Having metastatic (or Stage 4) cancer is rather like having a constant shadowy companion. A spectre that follows you around and refuses to leave, no matter how unwelcome you make it. It arrived with the words your professional used – “we’re sorry, this is treatable but incurable” – in other words, we can’t make you better; we can only help you to keep going and hopefully not to suffer too much. Of course, they didn’t use that second set of words, but that’s what it boils down to. They don’t say “terminal” these days, but it is the thing that you will most likely die from and it will most certainly shorten your life expectancy. When those words were delivered to me, my shadowy companion arrived and is now always there to remind me – my life is short and it won’t be completely what I dreamed it might be.

 

We’ll all die of course – that is a certainty. But as a race, we’ve come to expect longer, healthier lives. We take it for granted that we’ll still be around at a “ripe, old age” and that we’ll remain fit enough to take those long-planned-for excursions and see our grandchildren grow to be adults and possibly even parents themselves. We don’t even see much of death these days – it takes place more often than not in hospitals or nursing homes. It’s no longer part of what happens regularly in the family home. It’s been cleaned-up, sanitised and removed from the ‘nice’ parts of life. It’s not really something that we talk about very often. Somehow, we’ve almost convinced ourselves that it’s ‘way off in the future’ and to be dealt with ‘later’ when we absolutely have to. When we no longer have a choice. Well, that’s me now. I don’t have a choice. I have to face it. I am going to die and am reminded of that stark fact every single day – repeatedly.

 

She is with me always – that shadowy companion. Asking troubling questions. “Are you really going to need another winter coat?” Sowing seeds of doubt, “Do you think you’ll be here next Christmas?” “Is it worth getting new glasses?” I did not invite her to walk with me. I never said, come along for the ride; help me keep my feet on the ground. I want to forget, you see. I would like to live as I always have – without care for the years to come.  I want to take my time left here for granted. I don’t want someone raising their eyebrows questioningly at what I’m planning. I won’t want to hear that whisper – is it really worth thinking about that? But I can’t seem to shake her off. She follows me everywhere; it seems I am stuck with her.

 

I read a wonderful book recently, with a fairy tale in it about a man who was able to flick his shadow off by kicking his foot a certain way. He became lighter and freer without it. People noticed how much brighter he was and they found him attractive because of it. I was rather taken with this idea. I even tried physically to ‘flick’ my death-reminding-companion away with my foot. “Be gone!” – I even tried to command it. To no avail though. She continued to follow me. Sometimes being quiet for a while, but mostly just niggling away – reminding me that my time is short.

 


What’s the impact, you ask? Well, you know these conversations that we tend to have – sort of daydreaming really, but taking place between friends, often when we’ve had a few drinks, or over good food. “Why don’t we do that thing?– walk the Coast-to-coast/ all of us go to Spain/ rent a cottage in the Highlands…” It could be anything. We like to dream, don’t we? That’s the time she appears and makes her presence known most strongly. “Are you likely to be here? Is it fair to let people think you’re going to be?” She doesn’t even need to speak – she just sits there, looking glum and sucking the colour out of my dreams. And I feel myself suddenly retreating from the conversation – from the whole idea of daydreaming. The joy melts away like bubbles on wet concrete and I hold myself in check. I can’t offer any more to this conversation.

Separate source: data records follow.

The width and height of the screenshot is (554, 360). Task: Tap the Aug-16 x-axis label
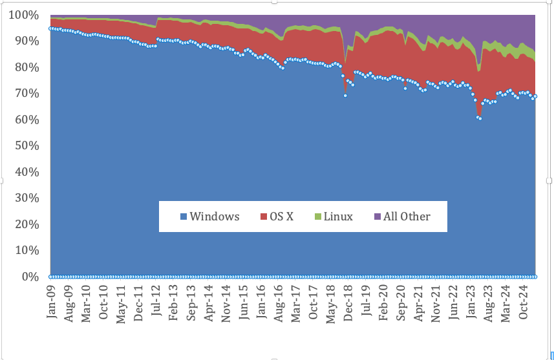tap(279, 305)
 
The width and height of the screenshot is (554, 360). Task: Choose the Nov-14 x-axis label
tap(226, 305)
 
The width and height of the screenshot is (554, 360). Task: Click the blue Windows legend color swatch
tap(184, 217)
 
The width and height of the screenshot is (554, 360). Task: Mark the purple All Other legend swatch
tap(378, 217)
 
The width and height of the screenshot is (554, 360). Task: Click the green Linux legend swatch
tap(317, 217)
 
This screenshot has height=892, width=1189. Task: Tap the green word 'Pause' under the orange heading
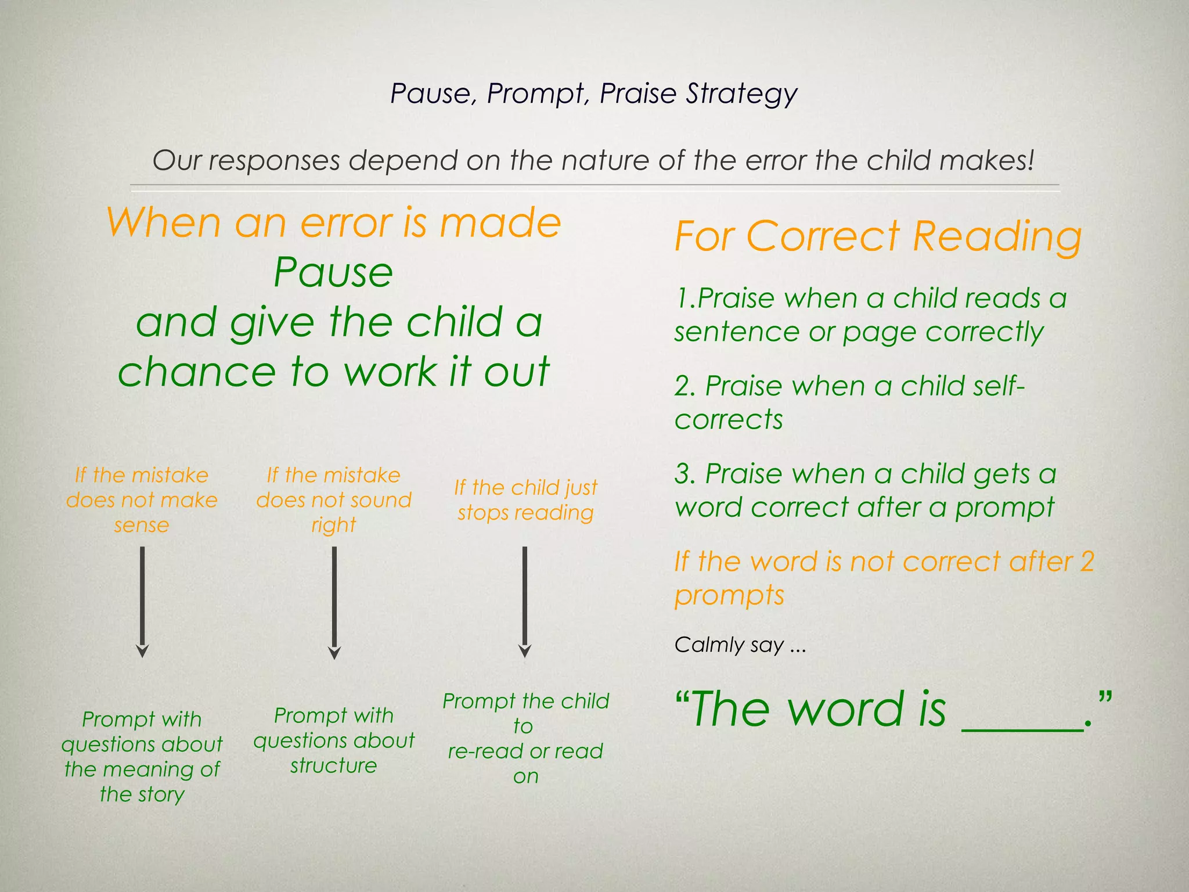coord(333,272)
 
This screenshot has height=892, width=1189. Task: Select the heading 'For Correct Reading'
coord(878,237)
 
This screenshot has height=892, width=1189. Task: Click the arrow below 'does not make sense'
coord(142,601)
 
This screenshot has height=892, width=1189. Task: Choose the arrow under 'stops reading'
coord(525,601)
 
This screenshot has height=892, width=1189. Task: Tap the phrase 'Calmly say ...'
coord(740,645)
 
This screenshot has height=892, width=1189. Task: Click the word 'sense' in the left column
coord(142,526)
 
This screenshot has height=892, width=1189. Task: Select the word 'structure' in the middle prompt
coord(333,766)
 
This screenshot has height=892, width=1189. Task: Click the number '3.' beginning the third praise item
coord(685,474)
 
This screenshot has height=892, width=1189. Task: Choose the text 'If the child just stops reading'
coord(525,500)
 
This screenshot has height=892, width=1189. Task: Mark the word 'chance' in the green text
coord(196,372)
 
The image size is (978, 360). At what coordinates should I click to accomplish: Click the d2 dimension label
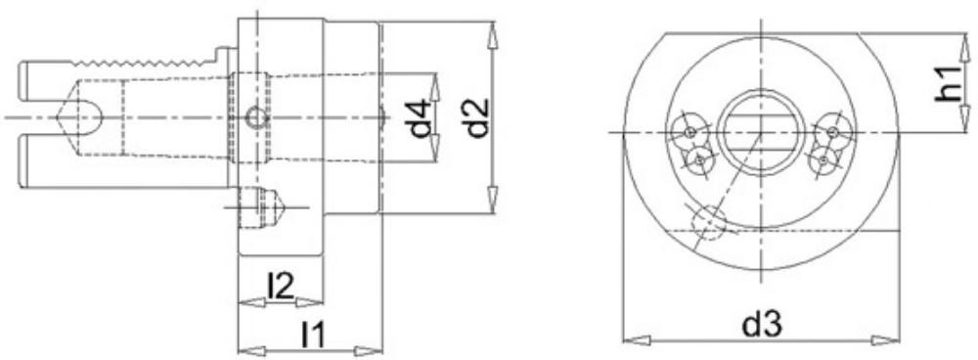[478, 117]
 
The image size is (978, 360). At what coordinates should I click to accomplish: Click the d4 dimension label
[421, 117]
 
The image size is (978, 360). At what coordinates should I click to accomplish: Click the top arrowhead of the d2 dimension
[493, 33]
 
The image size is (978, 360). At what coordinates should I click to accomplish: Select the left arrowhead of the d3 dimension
[637, 340]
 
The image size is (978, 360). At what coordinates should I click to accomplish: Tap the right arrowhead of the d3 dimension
[886, 340]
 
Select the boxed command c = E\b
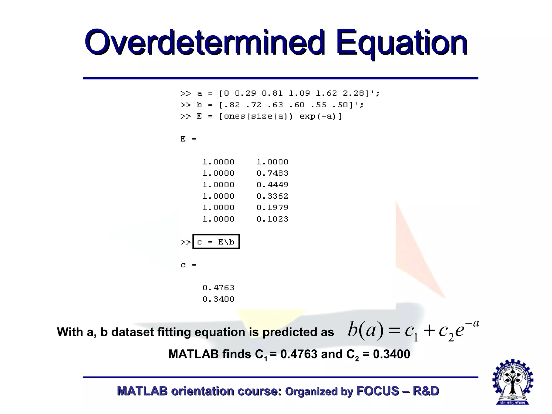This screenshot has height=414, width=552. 216,242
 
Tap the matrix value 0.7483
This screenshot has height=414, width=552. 272,173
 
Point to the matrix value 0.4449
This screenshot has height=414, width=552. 272,185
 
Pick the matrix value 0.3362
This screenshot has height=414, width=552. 272,196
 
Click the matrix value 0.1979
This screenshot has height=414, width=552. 272,208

Even worse are those times with family when we’re talking of the children’s futures. When someone says, “He’ll be at school by then”, and right now, he’s just 2 years old and this voice pops up to say, “That’s 3 years off. Very unlikely you’ll be here.” And I get this pain in my heart – an ache where there should be a gentle squeeze as we imagine that day when a little boy in a shiny new uniform – shorts too long and a little bit afraid – and I think, yep, she’s right. And I feel myself withdraw from those imaginings. It’s just too painful to envisage a picture of what will be when I may not be here to see it to fruition.

 

I’ve spoken before of how cancer is a thief that steals the life we should be living. It can take the joy out of the present. It also tries to steal away our dreams – the pleasure of looking forward to something wonderful. Even the things we perhaps think are unattainable or almost impossible to reach. Dreaming is good for us – it revives hope. So my uninvited companion does a good job of crushing hope. I can’t flick her off. She is firmly attached, like my shadow is when the sun is out. However, as I read the fairy story of the man who was able to cast off his shadow I started to wonder if I’d really want to live without this companion, now that I’ve met her and become acquainted. You see, he became lighter and lighter – until he was so bright that people couldn’t bear to look at him; they even started to be afraid of him. Maybe we need that darker side to us, I pondered. Maybe it’s possible we can be just that little bit too bright, too shiny.

 

Instead of battling with my companion I’ve decided I’ll try making my peace with her. Learning to accommodate her and integrate her into my life. You see, this is me now. I have had to let go of some of my dreams – they’re not going to be possible. If I hadn’t accepted that, I think I might have gone slightly mad. I’ve grieved over some. Like the picture of me being a crazy old lady with bright pink hair who disrupts every occasion she attends and always has something to say! Like the dream of returning to Vietnam and seeing Huey and Danang and visiting Ha Noi again. Or travelling to South America and seeing the Rain Forests. Or being at the weddings of some of my grandchildren. They were never realities, or even certainties. They were just dreams and they were wonderful to have. Many of them may never come true for me now, but they can for

someone else.



Of course, I don’t want to always live vicariously, but I can actually experience joys through seeing others experience what I missed and there’s something incredibly meaningful for that person who lives out that dream. Like when we went to Hell Fire Pass in Thailand, near the River Kwai, in 2019. It had been a dream of my dad’s for most of his life to go there – he was so taken with the story of the prisoners-of-war building that infernal railway. There was something so precious about his dream that I carried that day as we visited and walked that rail track in the burning heat. In that act, I somehow drew closer to someone I lost 30 years previously.

 


So we have to make peace, Lady Shady! You’re clearly sticking around, being tiresome

and I’m exhausted with trying to rid myself of you. If you’re coming along for the ride then you’d better meet my other constant companion; his name is Jesus. (Oh don’t start groaning, you non-Christian readers – just accept I love him and get over it!) He’s been with me through all this and has never backed away no matter how tough it got. A source of strength, joy and deep inner peace; he’s the one providing it all. And I trust him to take me through this and to “tread softly on my dreams”. I read this from Brian McLaren a few days ago and I’ve been reflecting on it ever since:

 


'We have to prepare ourselves to live good lives of defiant joy even in the midst of chaos and suffering'


It’s like a refusal to absorb the atmosphere around us. In the middle of the mess, we rise, strong and resilient. We might get knocked about, but we don’t crumble. We can mourn for what we lose; grieve and lament – but we can come through those times still imagining, celebrating again and striving for something more. It seems to me to be what makes us human.

 

There you go, Lady Shady, do your worst! Be as doleful and as miserable as you like. You may be reciting the facts, but they are not necessarily the truth. Have a chat with my other friend – see what his take is on all of this. He went through quite a tough time himself you know. And he always knew his life was short – and how it would end!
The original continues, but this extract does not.